News  

Evakuasi Pesawat ATR Terkendala Cuaca, Tim SAR Dirikan Tenda di Puncak Bulusaraung

Evakuasi Pesawat ATR Terkendala Cuaca, Tim SAR Dirikan Tenda di Puncak Bulusaraung
Terkendala cuaca, Tim SAR gabungan bertahan di puncak Bukit Bulusaraung (Dok : Ist).

KabarIndonesia.id — Cuaca ekstrem dan medan terjal memaksa tim SAR gabungan bertahan di puncak Bukit Bulusaraung, Kabupaten Maros-Pangkep, Sulawesi Selatan. Untuk menjaga keberlangsungan operasi pencarian dan evakuasi pesawat ATR 42-500, tim membangun tenda di sekitar lokasi penemuan badan dan ekor pesawat.

“Saat ini tim SAR bertahan di puncak Bulusaraung dengan membangun tenda di sekitar lokasi penemuan korban,” kata Deputi Operasi dan Kesiapsiagaan Basarnas Edy Prakoso di Jakarta, dikutip Senin (19/1/2026).

Menurut Edy, proses penyampaian pesan belum dapat dilakukan secara maksimal karena kondisi cuaca yang tidak mendukung.

Hujan lebat, angin kencang, serta kabut tebal membatasi jarak pandang dan risiko terhadap keselamatan personel di lapangan.

Laporan Kantor SAR Makassar selaku SAR Mission Coordinator (SMC) menyebutkan, permintaan maaf belum memungkinkan dilakukan karena kondisi alam yang ekstrem.
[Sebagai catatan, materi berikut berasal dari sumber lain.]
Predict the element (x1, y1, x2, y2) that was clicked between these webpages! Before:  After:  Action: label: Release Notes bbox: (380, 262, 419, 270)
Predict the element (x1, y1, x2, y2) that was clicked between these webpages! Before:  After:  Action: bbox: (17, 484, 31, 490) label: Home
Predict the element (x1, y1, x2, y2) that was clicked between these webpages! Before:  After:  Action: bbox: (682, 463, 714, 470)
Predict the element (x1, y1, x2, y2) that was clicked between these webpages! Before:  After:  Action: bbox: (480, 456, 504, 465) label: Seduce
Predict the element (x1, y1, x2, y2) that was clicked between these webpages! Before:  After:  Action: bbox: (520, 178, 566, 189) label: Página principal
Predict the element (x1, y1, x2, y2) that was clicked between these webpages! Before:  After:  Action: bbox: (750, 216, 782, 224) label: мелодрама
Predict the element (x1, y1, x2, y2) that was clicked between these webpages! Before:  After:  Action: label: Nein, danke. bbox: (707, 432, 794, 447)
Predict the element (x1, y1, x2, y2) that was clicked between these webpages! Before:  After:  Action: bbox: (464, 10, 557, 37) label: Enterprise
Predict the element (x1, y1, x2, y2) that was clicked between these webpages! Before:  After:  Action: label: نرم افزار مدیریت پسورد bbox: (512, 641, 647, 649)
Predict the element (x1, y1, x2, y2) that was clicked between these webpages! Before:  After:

Meski begitu, tim tetap melakukan pengamanan lokasi serta mengidentifikasi awal terhadap temuan di sekitar badan pesawat sambil menunggu cuaca membaik.

Operasi Medan dilaporkan berada di kawasan curam dengan ketinggian lebih dari 1.000 meter di atas permukaan laut, sehingga menjadi tantangan utama dalam proses pencarian dan pertolongan.

Edy menjelaskan, skema bantuan telah disiapkan dengan dua opsi. Pertama, melalui jalur darat menggunakan sistem tali dan tandu. Kedua, mengeluarkan udara dengan helikopter apabila kondisi cuaca memungkinkan dan titik kepadatan aman dapat ditentukan.

Basarnas bersama TNI, Polri, dan unsur potensi SAR lainnya terus berkoordinasi untuk memastikan operasi berjalan aman dan efektif, dengan keselamatan personel sebagai prioritas utama.

Pesawat ATR 42-500 dengan registrasi PK-THT sebelumnya dilaporkan hilang kontak dan berhasil ditemukan kurang dari 24 jam kemudian,

Di dalam pesawat terdapat tiga pegawai Kementerian Kelautan dan Perikanan (KKP), yakni Ferry Irawan sebagai analis kapal pengawas, Deden Mulyana sebagai pengelola barang milik negara, serta Yoga Naufal sebagai operator foto udara.

Dalam perkembangan terkini, Basarnas bersama tim gabungan telah mengevakuasi satu korban yang ditemukan jatuh ke dalam jurang sedalam sekitar 200 meter di kawasan puncak Bukit Bulusa

Korban dilaporkan berjenis kelamin laki-laki dan dievakuasi melalui jalur pendakian untuk selanjutnya dilakukan proses identifikasi lebih lanjut.

Operasi SAR hingga kini masih terus berlangsung dengan mempertimbangkan dinamika cuaca dan kondisi medan di lokasi kejadian.